### About this exercise
Set down only these lines, exactly: the line containing "Instruction: Go to" and all lines through the end of the data below. Omit pictures.

┄┄┄┄┄┄┄┄┄┄┄┄┄┄┄┄┄┄┄┄

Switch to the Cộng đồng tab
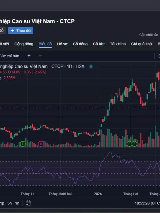The height and width of the screenshot is (213, 160). pos(24,44)
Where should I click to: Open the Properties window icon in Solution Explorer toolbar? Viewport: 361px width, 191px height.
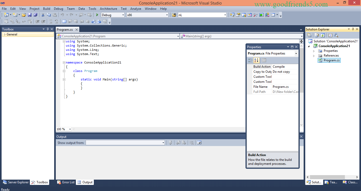(309, 35)
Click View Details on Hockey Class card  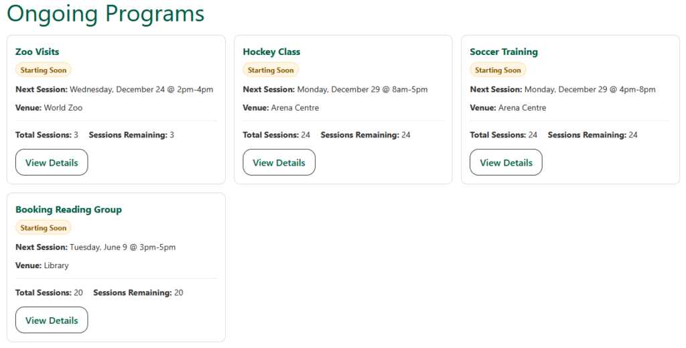point(279,162)
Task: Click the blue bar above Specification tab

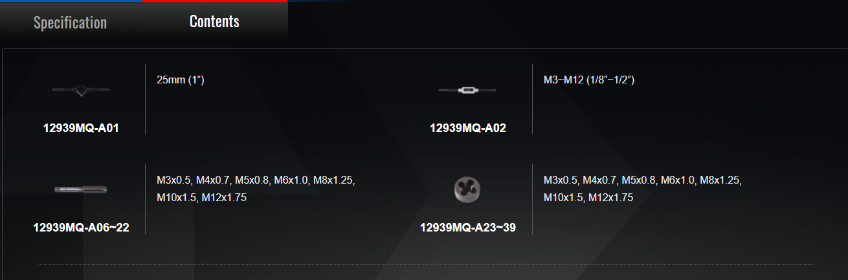Action: [71, 1]
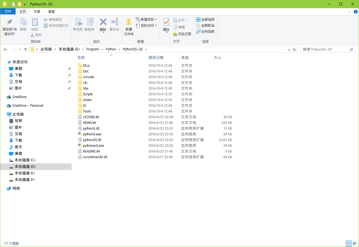
Task: Click the back navigation arrow
Action: coord(5,49)
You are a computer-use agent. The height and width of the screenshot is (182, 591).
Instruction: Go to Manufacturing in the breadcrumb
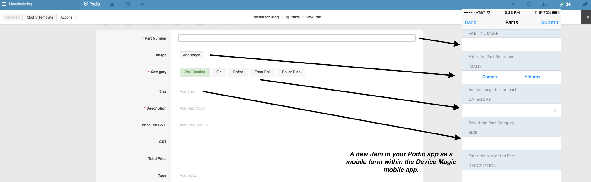tap(266, 17)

┄┄┄┄┄┄┄┄┄┄┄┄┄┄┄┄┄┄┄┄

### Response box
Instruction: Go to Manufacturing in the breadcrumb
tap(266, 17)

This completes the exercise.